一个约莫十五六岁的少年被那官兵狠狠的打晕过去,脸上的红印渐渐变得青紫起来,嘴边淌着鲜血。
那官兵见其晕了去,暗啐一口唾沫,将他拖在地上行走,所有的人暗自害怕的低下头去,不敢抬眸瞧一眼,唯恐危急自己。
不多时,所有人便被带到了古塔的另一处,同大部分地方一样,这里依旧是四面漆黑如地狱,不同形式的刑拘血淋淋的摆在众人面前。
或笼上有口卡住囚犯颈部,昼夜站立,直至死去,也有的先在脚下垫物,套定卡住脖子后再撤出垫物,致囚犯悬空窒息而死。
其残忍手段不言而喻,且散发着难闻的恶臭,我只觉腿上有些发软,仅凭意志强忍住心中的不适,只闻身后传来许多人呕吐的声音。
我们被一个个的绑在铁做的座椅上,空气中传来血腥的臭味,有烙铁经过煅烧的味道,还有令人恶心的恐惧的味道。
“啊!!!”
一声惊恐的尖叫声传来,撕心裂肺的叫喊声打破了这平静的一刻,旋即是一阵巴掌声,和官兵无尽的谩骂声,以及惨烈的哭喊声。

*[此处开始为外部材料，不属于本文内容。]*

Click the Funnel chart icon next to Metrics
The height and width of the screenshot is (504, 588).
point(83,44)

所有人的头都被固定在椅子上,双手双脚都被绑在椅子上,丝毫动弹不得,只闻见一声接着一声的惨叫直击大脑,犹如一层阴霾回荡在脑海中。
不一会一官兵便走到我身前,递给我一块木头让我含在嘴里,我痛苦的挣扎着,但那些都不过是螳臂挡车,只闻官兵的声音冷冷的自头顶传来。
“咬着,待会别怪我没提醒过你!”
我额上冒着细汗,旋即传来烙铁滋滋的声响,我咬住木条,死死的将闭紧双眼,但那阵痛感终究还是如约而至。

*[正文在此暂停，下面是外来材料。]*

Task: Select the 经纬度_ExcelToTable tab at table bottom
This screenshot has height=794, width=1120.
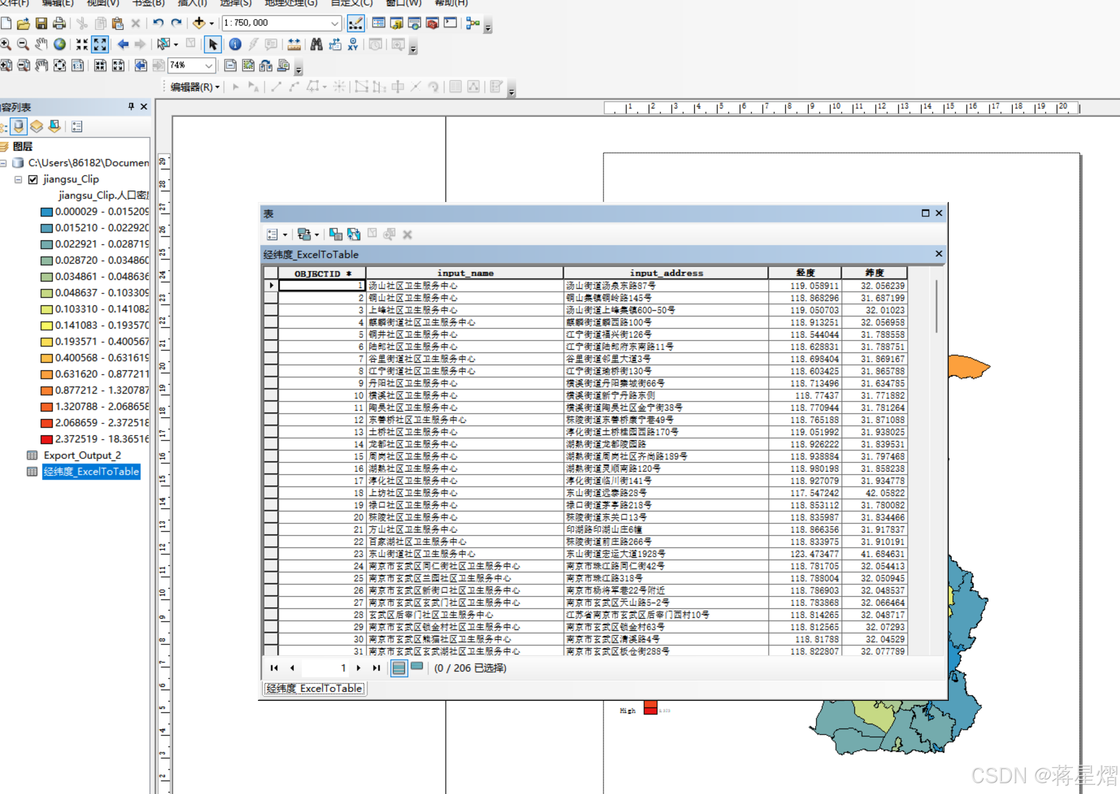Action: [314, 688]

那场噩梦犹如鬼魅般将我团团包围,我只觉左手手腕处忽的一阵剧痛,整个脑子瞬间清醒过来,浑身不住的颤抖,牙齿死死的扣住那木块,牙齿生生陷了进去。
但那种疼痛感并未消失,那一瞬,我仿佛看见了地狱之门将我敞开,阿爹朝我张开双臂,迎接我入门,整个手臂登时失去了知觉。
那一瞬剧烈的疼痛之后,旋即是无尽的眩晕感,仿佛整个人的身子都不属于自己般,沉沉的睡去,那种疼痛感深深的烙印在我的脑海中挥之不去。
也不知过了多久,整个人便被一阵冷水泼醒,我痛苦的吐出口中我污水,睁眼便瞧见几人举着长刀,凶神恶煞的站在我面前。
那一刻我仿佛瞧见了地府的阴兵,最终不自觉的喃喃道。
“阿爹……”
那几人眼神伶俐,恶狠狠的冲着我吼道
“别装死,给老子起来,干活去!”
旋即便有一人的脚踹在我的肚皮上,剧烈的阵痛感让我瞬间清醒过来,痛苦的喷出一口鲜血,从椅子上滚下地,捂住自己的肚子,想要令其放松下来。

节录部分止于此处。